◆ **Task data**

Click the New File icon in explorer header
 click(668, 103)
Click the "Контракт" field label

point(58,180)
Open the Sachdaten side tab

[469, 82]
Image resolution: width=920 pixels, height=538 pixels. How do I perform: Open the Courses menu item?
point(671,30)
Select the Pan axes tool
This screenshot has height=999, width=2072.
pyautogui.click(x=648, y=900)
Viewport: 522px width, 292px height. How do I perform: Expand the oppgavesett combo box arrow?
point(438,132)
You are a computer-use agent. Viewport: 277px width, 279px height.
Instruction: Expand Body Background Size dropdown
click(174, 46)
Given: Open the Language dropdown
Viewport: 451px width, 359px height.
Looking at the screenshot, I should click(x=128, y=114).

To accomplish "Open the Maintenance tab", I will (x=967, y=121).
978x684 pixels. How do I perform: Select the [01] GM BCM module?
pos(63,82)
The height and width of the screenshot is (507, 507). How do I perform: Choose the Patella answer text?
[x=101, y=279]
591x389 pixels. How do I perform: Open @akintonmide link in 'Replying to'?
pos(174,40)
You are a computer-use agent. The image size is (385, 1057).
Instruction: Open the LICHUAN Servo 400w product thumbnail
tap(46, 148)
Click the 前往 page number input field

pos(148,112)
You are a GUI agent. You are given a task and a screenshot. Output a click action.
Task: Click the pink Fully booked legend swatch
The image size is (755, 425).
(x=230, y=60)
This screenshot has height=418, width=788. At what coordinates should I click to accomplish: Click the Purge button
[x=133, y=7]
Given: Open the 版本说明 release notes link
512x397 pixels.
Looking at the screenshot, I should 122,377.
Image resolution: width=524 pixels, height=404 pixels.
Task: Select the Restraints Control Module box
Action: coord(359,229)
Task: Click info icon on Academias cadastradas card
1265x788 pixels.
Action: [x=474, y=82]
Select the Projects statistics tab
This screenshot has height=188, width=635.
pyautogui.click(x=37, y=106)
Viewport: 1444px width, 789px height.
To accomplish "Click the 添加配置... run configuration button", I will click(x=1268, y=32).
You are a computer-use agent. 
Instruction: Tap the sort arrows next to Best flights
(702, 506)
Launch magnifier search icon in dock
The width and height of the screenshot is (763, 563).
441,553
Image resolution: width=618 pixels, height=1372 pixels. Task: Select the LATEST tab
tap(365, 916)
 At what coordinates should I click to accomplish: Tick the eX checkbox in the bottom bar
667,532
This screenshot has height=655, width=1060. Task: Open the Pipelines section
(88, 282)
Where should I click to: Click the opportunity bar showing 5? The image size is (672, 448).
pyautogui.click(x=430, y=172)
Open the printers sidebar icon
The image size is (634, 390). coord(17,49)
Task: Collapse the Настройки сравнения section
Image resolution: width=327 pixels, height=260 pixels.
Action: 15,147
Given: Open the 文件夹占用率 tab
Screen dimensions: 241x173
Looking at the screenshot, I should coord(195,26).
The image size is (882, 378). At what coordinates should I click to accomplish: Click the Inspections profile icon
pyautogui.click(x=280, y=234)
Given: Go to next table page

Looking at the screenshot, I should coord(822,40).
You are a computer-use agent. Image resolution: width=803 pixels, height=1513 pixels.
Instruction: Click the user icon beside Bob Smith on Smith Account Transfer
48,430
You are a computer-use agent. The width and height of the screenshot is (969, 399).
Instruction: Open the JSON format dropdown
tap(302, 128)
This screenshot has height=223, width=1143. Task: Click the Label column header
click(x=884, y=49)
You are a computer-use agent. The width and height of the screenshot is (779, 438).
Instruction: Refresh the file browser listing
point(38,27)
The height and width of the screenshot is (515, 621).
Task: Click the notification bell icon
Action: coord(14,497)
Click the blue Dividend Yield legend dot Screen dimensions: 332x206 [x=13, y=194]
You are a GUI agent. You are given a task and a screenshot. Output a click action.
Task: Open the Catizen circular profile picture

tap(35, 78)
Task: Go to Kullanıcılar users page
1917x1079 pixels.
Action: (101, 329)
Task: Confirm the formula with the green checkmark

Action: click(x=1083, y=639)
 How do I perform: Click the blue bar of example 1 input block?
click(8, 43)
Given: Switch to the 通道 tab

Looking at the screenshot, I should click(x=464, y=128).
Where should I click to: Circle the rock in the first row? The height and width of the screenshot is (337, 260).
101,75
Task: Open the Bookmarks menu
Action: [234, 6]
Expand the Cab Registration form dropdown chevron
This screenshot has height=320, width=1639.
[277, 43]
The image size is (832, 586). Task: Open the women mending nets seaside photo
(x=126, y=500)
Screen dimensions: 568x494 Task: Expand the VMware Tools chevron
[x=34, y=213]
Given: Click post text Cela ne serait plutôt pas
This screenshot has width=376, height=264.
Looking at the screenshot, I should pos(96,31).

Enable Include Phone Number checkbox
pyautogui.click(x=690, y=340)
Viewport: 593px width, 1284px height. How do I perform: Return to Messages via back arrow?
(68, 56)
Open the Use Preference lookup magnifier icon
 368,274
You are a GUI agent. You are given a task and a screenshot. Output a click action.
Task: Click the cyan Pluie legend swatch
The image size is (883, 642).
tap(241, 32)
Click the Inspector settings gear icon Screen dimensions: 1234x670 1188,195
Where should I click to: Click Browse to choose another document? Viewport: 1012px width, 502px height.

◆ **Your task**
Change every "How do I perform" in the rows above to "How can I do", and give back the rows with nothing else altered.

◆ **Response**
Click the New File icon in explorer header
 click(668, 103)
Click the "Контракт" field label

point(58,180)
Open the Sachdaten side tab

[469, 82]
Image resolution: width=920 pixels, height=538 pixels. How can I do: Open the Courses menu item?
point(671,30)
Select the Pan axes tool
This screenshot has height=999, width=2072.
pyautogui.click(x=648, y=900)
Viewport: 522px width, 292px height. How can I do: Expand the oppgavesett combo box arrow?
point(438,132)
You are a computer-use agent. Viewport: 277px width, 279px height.
Instruction: Expand Body Background Size dropdown
click(174, 46)
Given: Open the Language dropdown
Viewport: 451px width, 359px height.
Looking at the screenshot, I should click(x=128, y=114).

To accomplish "Open the Maintenance tab", I will (x=967, y=121).
978x684 pixels. How can I do: Select the [01] GM BCM module?
pos(63,82)
The height and width of the screenshot is (507, 507). How can I do: Choose the Patella answer text?
[x=101, y=279]
591x389 pixels. How can I do: Open @akintonmide link in 'Replying to'?
pos(174,40)
You are a computer-use agent. The image size is (385, 1057).
Instruction: Open the LICHUAN Servo 400w product thumbnail
tap(46, 148)
Click the 前往 page number input field

pos(148,112)
You are a GUI agent. You are given a task and a screenshot. Output a click action.
Task: Click the pink Fully booked legend swatch
The image size is (755, 425).
(x=230, y=60)
This screenshot has height=418, width=788. At what coordinates should I click to accomplish: Click the Purge button
[x=133, y=7]
Given: Open the 版本说明 release notes link
512x397 pixels.
Looking at the screenshot, I should 122,377.
Image resolution: width=524 pixels, height=404 pixels.
Task: Select the Restraints Control Module box
Action: coord(359,229)
Task: Click info icon on Academias cadastradas card
1265x788 pixels.
Action: [x=474, y=82]
Select the Projects statistics tab
This screenshot has height=188, width=635.
pyautogui.click(x=37, y=106)
Viewport: 1444px width, 789px height.
To accomplish "Click the 添加配置... run configuration button", I will click(x=1268, y=32).
You are a computer-use agent. 
Instruction: Tap the sort arrows next to Best flights
(702, 506)
Launch magnifier search icon in dock
The width and height of the screenshot is (763, 563).
441,553
Image resolution: width=618 pixels, height=1372 pixels. Task: Select the LATEST tab
tap(365, 916)
 At what coordinates should I click to accomplish: Tick the eX checkbox in the bottom bar
667,532
This screenshot has height=655, width=1060. Task: Open the Pipelines section
(88, 282)
Where should I click to: Click the opportunity bar showing 5? The image size is (672, 448).
pyautogui.click(x=430, y=172)
Open the printers sidebar icon
The image size is (634, 390). coord(17,49)
Task: Collapse the Настройки сравнения section
Image resolution: width=327 pixels, height=260 pixels.
Action: 15,147
Given: Open the 文件夹占用率 tab
Screen dimensions: 241x173
Looking at the screenshot, I should coord(195,26).
The image size is (882, 378). At what coordinates should I click to accomplish: Click the Inspections profile icon
pyautogui.click(x=280, y=234)
Given: Go to next table page

Looking at the screenshot, I should coord(822,40).
You are a computer-use agent. Image resolution: width=803 pixels, height=1513 pixels.
Instruction: Click the user icon beside Bob Smith on Smith Account Transfer
48,430
You are a computer-use agent. The width and height of the screenshot is (969, 399).
Instruction: Open the JSON format dropdown
tap(302, 128)
This screenshot has height=223, width=1143. Task: Click the Label column header
click(x=884, y=49)
You are a computer-use agent. The width and height of the screenshot is (779, 438).
Instruction: Refresh the file browser listing
point(38,27)
The height and width of the screenshot is (515, 621).
Task: Click the notification bell icon
Action: coord(14,497)
Click the blue Dividend Yield legend dot Screen dimensions: 332x206 [x=13, y=194]
You are a GUI agent. You are given a task and a screenshot. Output a click action.
Task: Open the Catizen circular profile picture

tap(35, 78)
Task: Go to Kullanıcılar users page
1917x1079 pixels.
Action: (101, 329)
Task: Confirm the formula with the green checkmark

Action: click(x=1083, y=639)
 How can I do: Click the blue bar of example 1 input block?
click(8, 43)
Given: Switch to the 通道 tab

Looking at the screenshot, I should click(x=464, y=128).
Where should I click to: Circle the rock in the first row? The height and width of the screenshot is (337, 260).
101,75
Task: Open the Bookmarks menu
Action: [234, 6]
Expand the Cab Registration form dropdown chevron
This screenshot has height=320, width=1639.
[277, 43]
The image size is (832, 586). Task: Open the women mending nets seaside photo
(x=126, y=500)
Screen dimensions: 568x494 Task: Expand the VMware Tools chevron
[x=34, y=213]
Given: Click post text Cela ne serait plutôt pas
This screenshot has width=376, height=264.
Looking at the screenshot, I should pos(96,31).

Enable Include Phone Number checkbox
pyautogui.click(x=690, y=340)
Viewport: 593px width, 1284px height. How can I do: Return to Messages via back arrow?
(68, 56)
Open the Use Preference lookup magnifier icon
 368,274
You are a GUI agent. You are given a task and a screenshot. Output a click action.
Task: Click the cyan Pluie legend swatch
The image size is (883, 642).
tap(241, 32)
Click the Inspector settings gear icon Screen dimensions: 1234x670 1188,195
Where should I click to: Click Browse to choose another document? Viewport: 1012px width, 502px height.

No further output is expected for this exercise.